Information supplied: Begin

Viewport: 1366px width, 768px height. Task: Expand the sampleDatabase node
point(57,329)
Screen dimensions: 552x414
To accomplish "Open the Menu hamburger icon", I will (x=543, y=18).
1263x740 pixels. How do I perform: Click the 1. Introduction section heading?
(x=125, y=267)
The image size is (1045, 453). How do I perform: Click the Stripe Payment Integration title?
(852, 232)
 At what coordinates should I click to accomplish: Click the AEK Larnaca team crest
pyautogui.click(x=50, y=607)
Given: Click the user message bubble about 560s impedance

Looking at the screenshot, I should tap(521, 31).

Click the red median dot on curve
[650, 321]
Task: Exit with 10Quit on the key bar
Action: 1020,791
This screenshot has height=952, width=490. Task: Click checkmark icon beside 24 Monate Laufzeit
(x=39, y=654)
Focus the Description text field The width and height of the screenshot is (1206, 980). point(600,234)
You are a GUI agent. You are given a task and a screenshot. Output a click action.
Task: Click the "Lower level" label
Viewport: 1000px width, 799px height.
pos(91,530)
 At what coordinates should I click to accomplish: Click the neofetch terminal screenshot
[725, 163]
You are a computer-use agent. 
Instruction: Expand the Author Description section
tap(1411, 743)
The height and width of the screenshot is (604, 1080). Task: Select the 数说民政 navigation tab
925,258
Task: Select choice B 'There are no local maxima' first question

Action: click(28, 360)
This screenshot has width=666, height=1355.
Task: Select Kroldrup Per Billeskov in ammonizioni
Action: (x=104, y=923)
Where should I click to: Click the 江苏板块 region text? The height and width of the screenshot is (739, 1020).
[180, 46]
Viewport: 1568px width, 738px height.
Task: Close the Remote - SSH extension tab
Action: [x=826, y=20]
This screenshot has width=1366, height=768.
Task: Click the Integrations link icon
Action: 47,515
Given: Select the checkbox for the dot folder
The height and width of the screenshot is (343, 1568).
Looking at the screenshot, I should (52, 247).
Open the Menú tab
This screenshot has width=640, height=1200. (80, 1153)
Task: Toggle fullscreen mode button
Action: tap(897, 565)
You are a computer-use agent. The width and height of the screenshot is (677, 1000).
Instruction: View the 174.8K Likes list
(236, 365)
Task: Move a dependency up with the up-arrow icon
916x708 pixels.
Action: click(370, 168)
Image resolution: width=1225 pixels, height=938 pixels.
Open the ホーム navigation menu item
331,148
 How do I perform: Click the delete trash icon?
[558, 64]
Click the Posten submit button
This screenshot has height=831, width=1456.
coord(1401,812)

Information supplied: End

Action item: Output exactly the lines above, from the one holding "Where should I" through the end of the data, including the first and last.

Output of the task:
Where should I click to: Click the 江苏板块 region text? The height and width of the screenshot is (739, 1020).
[180, 46]
Viewport: 1568px width, 738px height.
Task: Close the Remote - SSH extension tab
Action: [x=826, y=20]
This screenshot has width=1366, height=768.
Task: Click the Integrations link icon
Action: 47,515
Given: Select the checkbox for the dot folder
The height and width of the screenshot is (343, 1568).
Looking at the screenshot, I should (52, 247).
Open the Menú tab
This screenshot has width=640, height=1200. (80, 1153)
Task: Toggle fullscreen mode button
Action: tap(897, 565)
You are a computer-use agent. The width and height of the screenshot is (677, 1000).
Instruction: View the 174.8K Likes list
(236, 365)
Task: Move a dependency up with the up-arrow icon
916x708 pixels.
Action: click(370, 168)
Image resolution: width=1225 pixels, height=938 pixels.
Open the ホーム navigation menu item
331,148
 How do I perform: Click the delete trash icon?
[558, 64]
Click the Posten submit button
This screenshot has height=831, width=1456.
coord(1401,812)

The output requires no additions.